Archeopterix
Archeopterix (ook Archaeopterix genoemd), is een oervogel die als combinatie tussen de reptielen (waarschijnlijk dinosauriërs) en de vogels genoemd wordt. Deze vogel kon hoogstwaarschijnlijk nog niet vliegen, maar zweefde vooral door hoog in de bomen te klauteren (met de klauwen die nog aan de voorpoten zaten) en zo het luchtruim te doorklieven.
In 1855 werden in Solnhofen 7 fossielen van deze vogel gevonden. Toen was men er zeker van dat vogels uit dinosauriërs ontstaan zijn. In de loop der jaren is deze theorie op de helling komen te staan (zo zouden vogels en krokodillen uit dezelfde voorouders, dus niet uit dinosauriërs, ontstaan zijn), maar nu lijkt de weegschaal weer eerder naar de dino-theorie over te hellen. Recente vondsten van gevederde dinosauriërs in de Chinese provincie Liaoning lijken deze stelling te staven.
Waarschijnlijk ontwikkelden kleinere dinosauriërs veren als antwoord op een koud klimaat, waarna er soorten ontstonden die deze veren ook gebruikten om te zweven en later om te vliegen. Dit proces mag niet gezien worden als een lineair proces, want ook na het ontstaan van de archaeopterix evolueerden de gevleugelde dinosauriërs verder.
Ook mogen vliegende reptielen (de pterosauriërs) niet verward worden met deze gevederde dino's of de eerste vogels. Deze reptielen konden weliswaar vliegen, maar hadden geen pluimen. Deze pterosauriërs waren eigenlijk ook geen dino's.
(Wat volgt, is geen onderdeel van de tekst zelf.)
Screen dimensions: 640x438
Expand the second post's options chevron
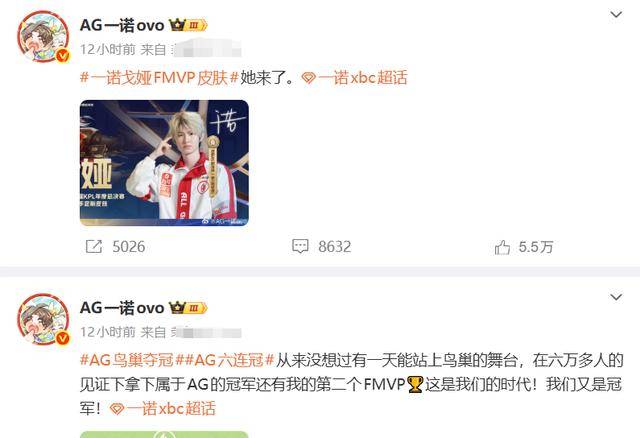(616, 297)
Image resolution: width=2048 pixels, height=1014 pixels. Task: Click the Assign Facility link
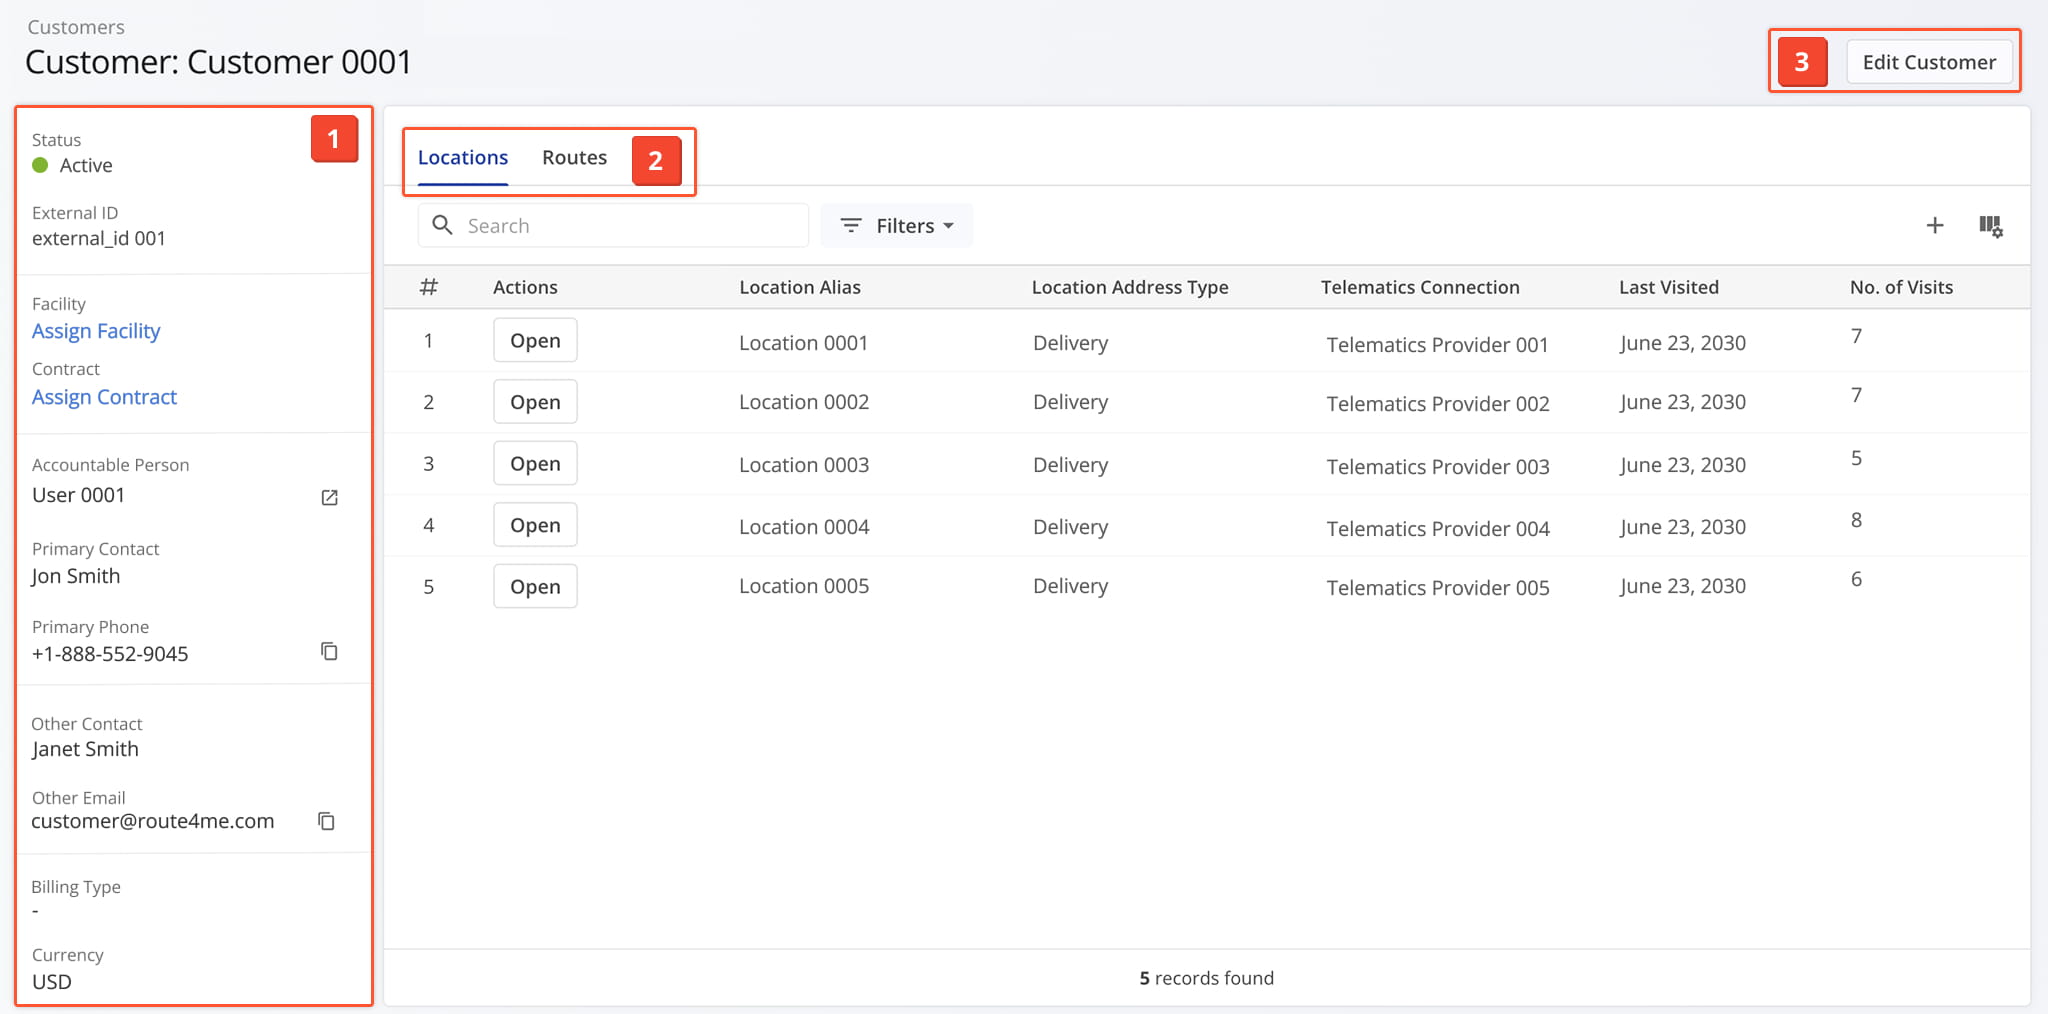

Heden ten dage leeft in Zuid-Amerika nog een vogelsoort (de hoatzin waarvan de jongen nog klauwen zitten hebben om hun vleugels (net als de archaeopterix). De volwassen exemplaren hebben deze eigenschap echter niet. Velen beschouwen deze vogel dan ook als de dichtste verwant van de oervogel archaeopterix.